Хозяйка разорвала конверт, вынула розовую бумагу с двумя целующимися голубочками и прочитала:
«Любезная Надежда Антоновна, ангел сердца моего. Сегодня — день „Надежды, Веры и Любви“, а так как вы Надежда, то посылаю вам, как водится у образованных людей, цветы и коробку с рахат-лукумом. Кушайте на здоровье. Будьте сегодня в 8 ч. вечера за воротами. Я имею вам сказать что-то очень важное.
Ваш по гроп жизни
Яков Иванович Тпрутынкевич».
Надя была приятно поражена и вспыхнула.
— Кто он, этот Тпрутынкевич? — спросила хозяйка с улыбкой.
— Знакомый, — ответила Надя.
— Что ж он, ухаживает за тобой?
— Да.
— А кто он? Чем занимается?
— Артельщик в банке.
Хозяйка засмеялась, погрозила ей пальцем и проговорила:
— Ой, Надя! Смотри. Как бы не вляпалась.
— Не беспокойтесь, барыня, — ответила весело Надя и вскрыла коробку.
Надя умилилась при виде нежно-розового, посыпанного, как бы снежком, мелким сахаром, сирского рахат-лукума.
Она дала кусок лукума хозяйке, сама съела кусок, поставила цветы в горшок с водой и принялась за кальсоны и носки экстерна с удвоенной энергией.
Надя сияла. Яшка совсем очаровал ее.
«Такой образованный, расположительный, добрый, — думала она о нем.
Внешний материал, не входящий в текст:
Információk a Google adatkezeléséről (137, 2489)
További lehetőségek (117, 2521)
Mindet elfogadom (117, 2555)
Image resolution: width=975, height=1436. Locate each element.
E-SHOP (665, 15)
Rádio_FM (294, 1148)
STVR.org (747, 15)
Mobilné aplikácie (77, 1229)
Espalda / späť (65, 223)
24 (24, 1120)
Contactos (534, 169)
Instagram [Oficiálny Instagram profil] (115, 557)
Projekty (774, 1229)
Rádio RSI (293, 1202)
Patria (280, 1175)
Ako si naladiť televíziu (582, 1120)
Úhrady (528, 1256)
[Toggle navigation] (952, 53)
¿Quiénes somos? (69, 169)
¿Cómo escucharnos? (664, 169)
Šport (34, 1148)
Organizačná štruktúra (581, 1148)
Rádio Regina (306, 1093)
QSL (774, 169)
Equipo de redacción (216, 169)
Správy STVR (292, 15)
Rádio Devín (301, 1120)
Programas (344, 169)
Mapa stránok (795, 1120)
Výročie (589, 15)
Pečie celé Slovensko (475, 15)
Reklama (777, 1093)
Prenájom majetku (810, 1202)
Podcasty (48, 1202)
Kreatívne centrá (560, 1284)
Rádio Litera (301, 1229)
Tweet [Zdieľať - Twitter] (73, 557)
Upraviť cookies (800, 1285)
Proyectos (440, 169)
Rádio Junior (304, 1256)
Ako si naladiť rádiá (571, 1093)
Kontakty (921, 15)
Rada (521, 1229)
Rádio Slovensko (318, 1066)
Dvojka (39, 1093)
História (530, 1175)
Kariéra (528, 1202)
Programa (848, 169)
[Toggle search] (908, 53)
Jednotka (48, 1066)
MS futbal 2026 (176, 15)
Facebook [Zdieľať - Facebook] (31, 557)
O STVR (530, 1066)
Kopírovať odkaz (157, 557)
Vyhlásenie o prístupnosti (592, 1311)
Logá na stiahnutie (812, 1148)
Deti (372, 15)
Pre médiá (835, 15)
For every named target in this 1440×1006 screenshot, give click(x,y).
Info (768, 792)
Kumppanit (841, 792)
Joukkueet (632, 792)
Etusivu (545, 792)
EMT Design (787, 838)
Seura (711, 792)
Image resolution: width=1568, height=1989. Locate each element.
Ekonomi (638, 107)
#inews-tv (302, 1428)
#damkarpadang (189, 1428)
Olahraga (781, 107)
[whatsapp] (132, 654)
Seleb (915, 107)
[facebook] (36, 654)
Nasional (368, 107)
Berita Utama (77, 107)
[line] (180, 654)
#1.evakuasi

— Непременно выйду сегодня за ворота и поблагодарю его».
И она с нетерпением стала ждать вечера.
* * *
Надя ровно в 8 час. вышла за ворота и была встречена Яшкой.
— Получили? — был его первый вопрос.
— Получила, — ответила Надя. — А какой вы добрый.
— Это, Надежда Антоновна, еще ничего! — сказал Яшка и стиснул ее руку. — Дайте время. Потом узнаете, какой я добрый. А у меня просьба к вам. Едемте в это воскресенье в сад трезвости. Послушаем Каткова.
— А что это за сад?
— Хороший сад. Там все трезвые люди гуляют. Очень весело там.
— А Катков кто?
— А вы не слышали его?
— Н-нет.
— Да неужели? Ай-ай-ай! Как вам не стыдно. Он куплетист и балалаечник. Да его вся Одесса знает.
Наде сделалось неловко за свое невежество и она покраснела.
— А потом, — продолжал Яшка, — поедем до «Гамбринуса». Слышали за «Гамбринуса»? Очень хорошее заведение. Публика там очень деликатная бывает. Матросы, кочегары, боцманы, механики. Заведение в погребе находится, и все в цветах и картинах. Публика сидит на бочонках, пьет пиво и ест сосиски и бутенброды. А какая хорошая музыка там. Там есть скрипач. Вот так молодчина! Сашкой зовут его. Соловья на скрипке представляет, козла, корову. Так поедем?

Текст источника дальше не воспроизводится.